# Problèmes à résoudre:
(a) D'après l'article sur les Frères Musulmans en Égypte, pourquoi l'organisation a-t-elle réussi à trouver sa place dans le soulèvement alors qu'elle l'a rejoint tardivement ? Répondez en une à trois phrases.
(b) Prolongez l'article sur les Frères Musulmans en Égypte à partir de sa dernière phrase.

# Extrait du document:

Egypte
Les Frères
Musulmans face à l'Histoire
Tariq
Ramadan
Tariq
Ramadan
Lundi 11 juin 2012
L’évolution de la situation en Égypte
est quelque peu déroutante, pour ne pas
dire inquiétante. J’ai écrit, dit et
répété que le soulèvement qui a mené au
25 janvier 2011, n’était pas aussi
spontané qu’il apparaissait et que,
depuis, l’Armée (ou en tous les cas une
tendance à l’intérieur du Conseil
Supérieur des Forces Armées - CSFA)
n’avait jamais complètement perdu le
contrôle de la situation. Les choses se
confirment avec, en sus, l’étonnante
condamnation de l’ex-président Hosni
Mubarak et l’acquittement des autres
accusés (dont ses enfants : leur
implication dans les officines sombres
de l’ancien pouvoir et leur rôle dans la
corruption sont pourtant de notoriété
publique). Tout se passe comme si nous
assistions à une mise en scène du
changement avec le retour du même qui,
dans le processus, s’est libéré des
éléments gênants tout en consolidant sa
légitimité politique, militaire et
économique. Me reviennent en mémoire les
propos que m’avaient murmurés l’ancien
conseiller de Nicolas Sarkozy, M. Henri
Guaino, lors d’un débat télévisé
(novembre 2011) : "Il n’y a pas de
révolution en Égypte, il y a eu un coup
d’Etat militaire". À méditer.
Le candidat des Frères Musulmans (FM)
est arrivé en tête du premier tour et il
est bon, avant d’étudier ce résultat, de
revenir quelque peu en arrière et d’
analyser quelles furent les positions de
l’organisation. Les FM n’étaient pas
présents au début des manifestations et
c’est très tard (la veille du 25 janvier
officiellement) qu’ils ont rejoint le
mouvement populaire mobilisé contre le
régime dictatorial de Mubarak. La jeune
génération des FM a poussé les leaders
et les tensions et les divisions
internes ont été conséquentes et ont
laissé des traces. Les FM ont su se
trouver une place dans le soulèvement
grâce à leur crédibilité historique en
tant qu’opposants (ils ont été torturés,
emprisonnés, exilés), au fait de se
présenter comme les gardiens de la
référence islamique, ainsi qu’à leur
très bonne organisation et capacité de
mobilisation sur le terrain. Ils étaient
assurés d’un bon résultat aux élections
parlementaires. La participation
surprise et le succès impressionnant des
salafis - dont la présence était
clairement destinée à les gêner - a
placé les FM dans une position délicate
entre l’Armée, les laïques et les
salafis. Des membres de l’organisation
ont dialogué avec l’armée et ne s’en
sont pas cachés. La perspective de
s’assurer un rôle majeur et de protéger
les acquis ont imposé des stratégies qui
ont parfois éloigné l’organisation du
peuple et de ses aspirations et les a
amenés à composer avec le CSFA. La
réaction a été timide lorsque le comité
chargé d’écrire la Constitution a été
démantelé maintenant pourtant toutes les
décisions politiques et électorales dans
un flou peu satisfaisant en terme de
transparence des processus démocratiques
et du rôle et de la légitimité des
institutions.

# Données fournies:
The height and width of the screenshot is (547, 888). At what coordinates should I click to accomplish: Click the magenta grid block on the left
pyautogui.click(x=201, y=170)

# Problèmes résolus:
(a) Les Frères Musulmans ont trouvé leur place dans le soulèvement grâce à leur crédibilité historique d'opposants, eux qui avaient été torturés, emprisonnés et exilés. Ils se présentaient aussi comme les gardiens de la référence islamique et disposaient d'une très bonne organisation ainsi que d'une forte capacité de mobilisation sur le terrain.

(b)
Ils avaient annoncé que leur parti,
Liberté et Justice, ne présenterait
personne aux élections présidentielles
et ce fut l’une des raisons du renvoi de
Abd al Munaim Abu al Futuh de
l’organisation (lequel s’était opposé à
cette décision). Or, ils décidèrent
soudain de présenter un, Keirat
al-Shater, puis deux candidats, avec
Muhammad Morsi. Étrange revirement
poussé soit par la certitude de pouvoir
l’emporter, soit par les encouragements
intéressés du CSFA désireux de diviser
les rangs des opposants. Au lieu de s’en
tenir à leur rôle de parti de contre
pouvoir, les voici engagés dans une
course à la présidence qui a imposé des
compromis, laminé les fondations de leur
crédibilité et fait naître des questions
sur leur choix et le rôle que l’Armée
jouait et entendait leur faire jouer.
Les résultats du premier tour des
élections présidentielles (annoncées
comme transparentes) étaient bien
surprenants : Muhammad Morsi est
sensiblement en tête devant le candidat
de l’ancien régime, ami de l’Armée, et
protecteur, en sus, d’anciennes chasses
gardées économiques et de troubles
intérêts financiers. Il n’y a pas eu de
fraude nous dit-on : les résultats,
néanmoins, n’auraient pas pu mieux
correspondre aux intérêts de la nouvelle
tendance qui tient les rênes de l’Armée
de l’après Moubarak. Troublant à tout le
moins.
Arrivés en tête, les Frères Musulmans
ne pouvaient naturellement pas contester
les résultats. Tous les autres candidats
sont restés prudents. Les jours qui ont
suivi les élections ont mis en évidence
des signes perturbants. Des ralliements
étranges, des prises de positions
singulières de tels ou tels candidats
avec le sentiment, pour le peuple,
d’être placé devant un choix difficile
et bien insatisfaisant. Un candidat
tellement proche de l’ancien régime et
un parti représentant une organisation
dont les messages ont été peu clairs,
contradictoires : il représente sans
doute un tiers des aspirations
populaires mais aussi celui qui a
accepté de composer avec les militaires
en étant d’abord préoccupé de son gain
politique. Encouragés, voire
illusionnés, par les exemples turcs et
tunisiens, les Frères Musulmans semblent
avoir pensé que leur heure était venue.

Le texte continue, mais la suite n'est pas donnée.